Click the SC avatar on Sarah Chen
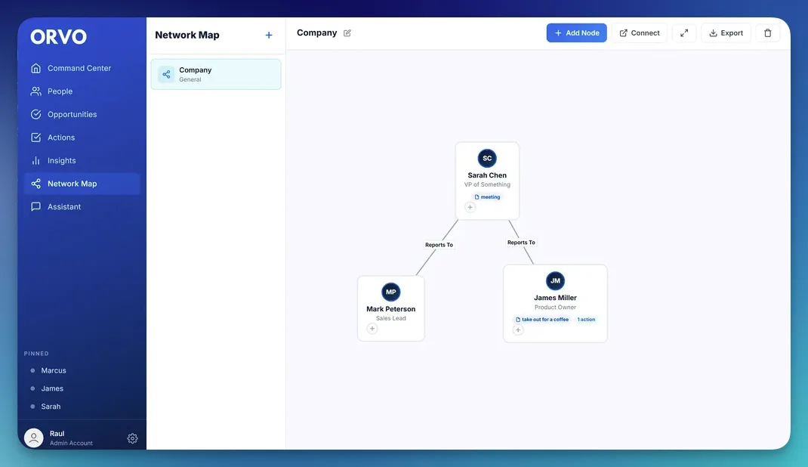Image resolution: width=808 pixels, height=467 pixels. click(487, 158)
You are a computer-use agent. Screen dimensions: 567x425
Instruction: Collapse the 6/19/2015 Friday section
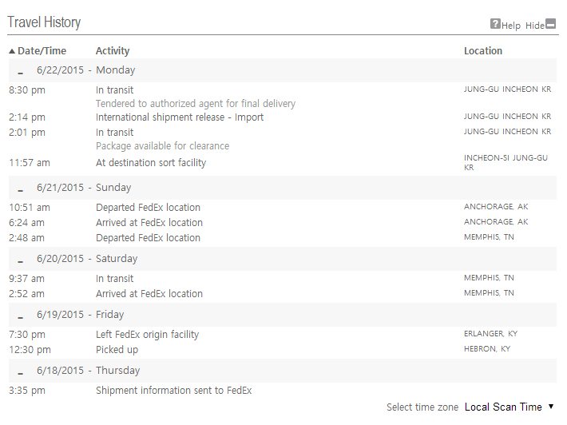(21, 316)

### YOUR OBJECTIVE
Return all of the lines above without alteration, minus the pictures.

### SOLVED EXERCISE
Click the SC avatar on Sarah Chen
Image resolution: width=808 pixels, height=467 pixels. click(487, 158)
You are a computer-use agent. Screen dimensions: 567x425
Instruction: Collapse the 6/19/2015 Friday section
(21, 316)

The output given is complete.